Stuck in My Head—Rihanna on the Brain
Lately I have Rihanna on the brain. Even when I’m not alone in my car with the volume cranked up to 17, her voice follows me through my day. “This whiskey got me feelin’ pretty,” I sing in the shower, “so pardon if I’m impolite.” And, “Didn’t they tell you that I was a savage?” under my labored breath as I’m hiking up Mt. Tabor. Very motivating. And of course, “Work work work work work work,” is my automatic refrain as I plant my backside in the chair at my desk, before diving into my current gig.
It’s not just that her music is catchy, or current. It’s got me, and most of the listening world, mesmerized. My son loves her too, so it’s kind of sad that we have to skip over half the songs on the album when he’s in the car. Why? Because he’s nine, and the Explicit Lyrics meter might have popped a fuse when Anti came in for a rating.
It’s not that I think cussing is wrong. It’s a vibrant part of our language. But kids are expected to refrain from using these exciting words that they hear grownups using all around them. It’s not really fair. As our household’s most voluminous talker, I tried for years to offer a clean palate of language for him to work with. I was mostly successful, except for a few harrowing moments in heavy traffic. A year or two ago he told me he would no longer be charging me 10 cents per cuss word. “Go ahead, mama, just say whatever you want.”

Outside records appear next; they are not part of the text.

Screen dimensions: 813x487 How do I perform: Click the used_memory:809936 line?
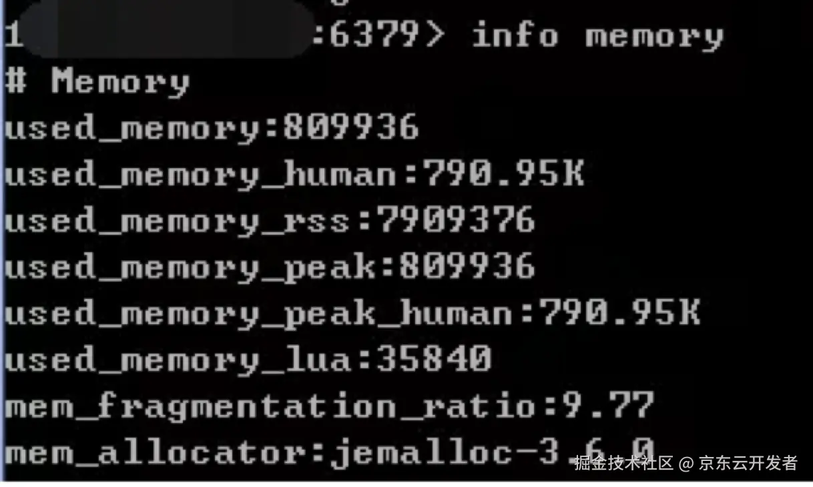(212, 128)
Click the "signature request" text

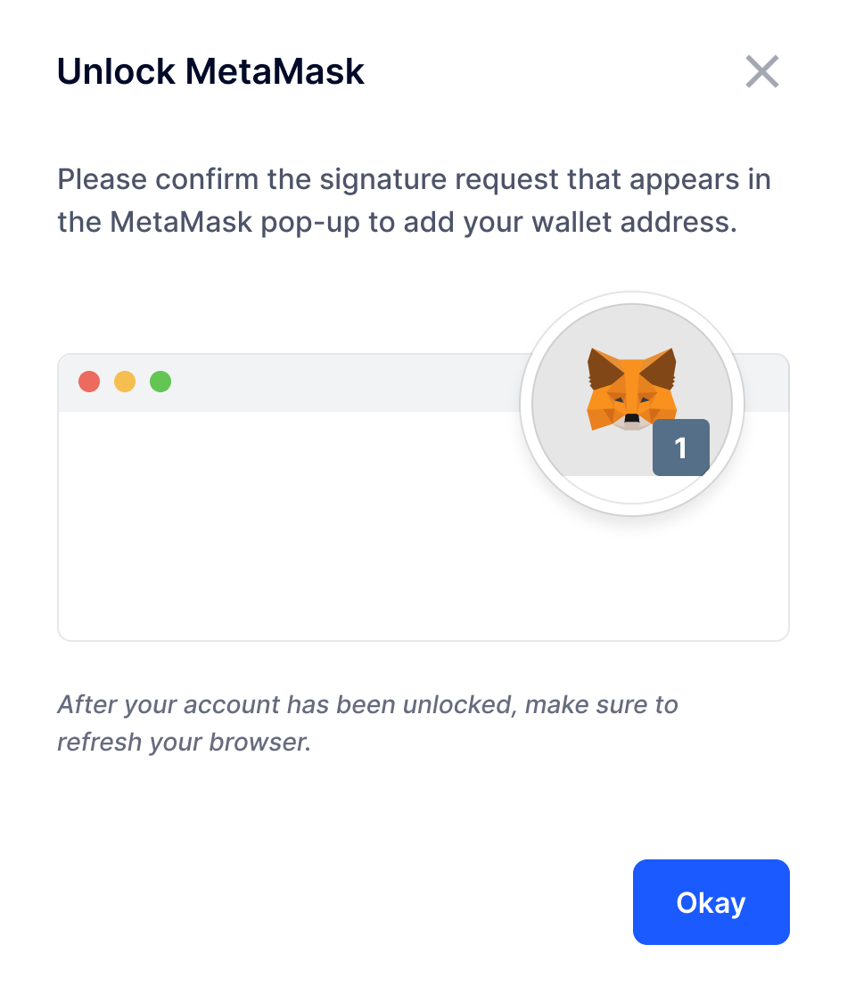tap(440, 180)
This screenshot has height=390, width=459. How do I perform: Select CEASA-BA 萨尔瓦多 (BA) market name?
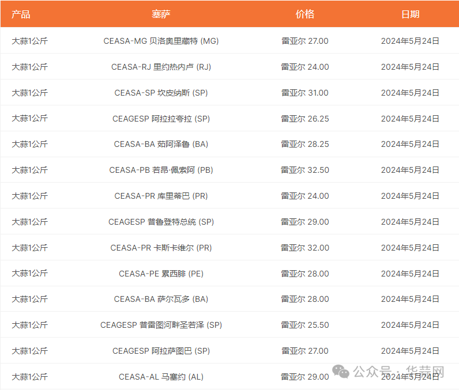tap(161, 299)
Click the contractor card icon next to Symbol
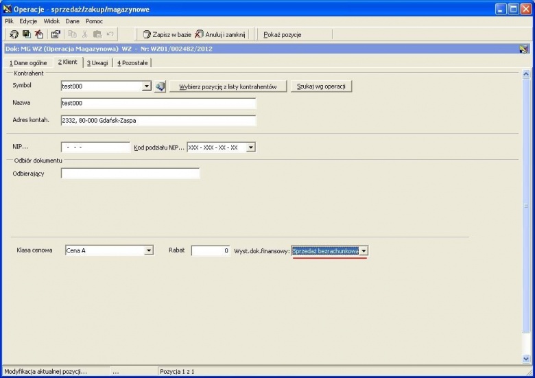535x378 pixels. coord(160,86)
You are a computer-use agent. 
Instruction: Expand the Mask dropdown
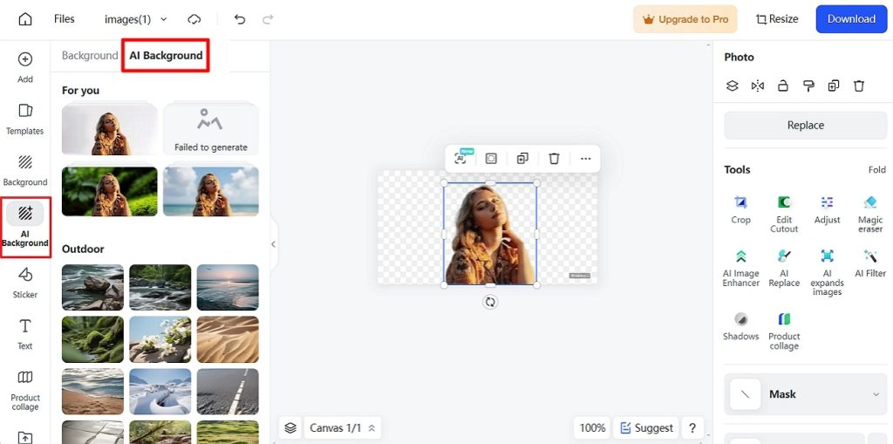pyautogui.click(x=876, y=394)
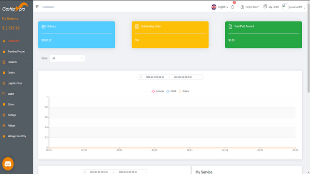Toggle the COGS series in chart legend
The image size is (310, 174).
coord(171,91)
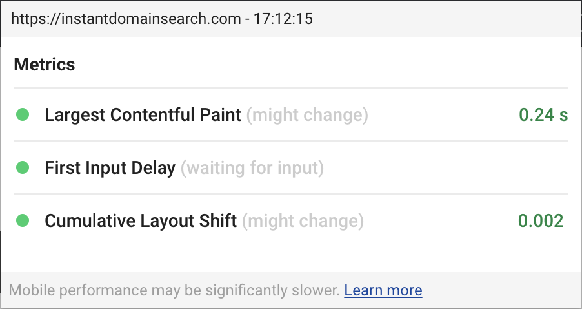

But I can’t sing Rihanna lyrics, most of them. Because even without cuss words, there’s so much that can be conveyed. So much you wouldn’t want to hear coming out of your mom’s mouth. So much for a boy who pretends he can’t tell what they’re saying to think about.
Now, thanks to his best friend’s obsession, our son is begging us to buy the Hamilton soundtrack. Since I was plotting to somehow get him interested in the Hamilton soundtrack, I’m going to be pretty easy to convince, even on this twenty dollar purchase. In fact, I almost caved last night, until we ran into a snag as he was perusing the iTunes store. “Can we just get the grownup version?” he asked. Crap. (That’s the one we let him say, by the way.)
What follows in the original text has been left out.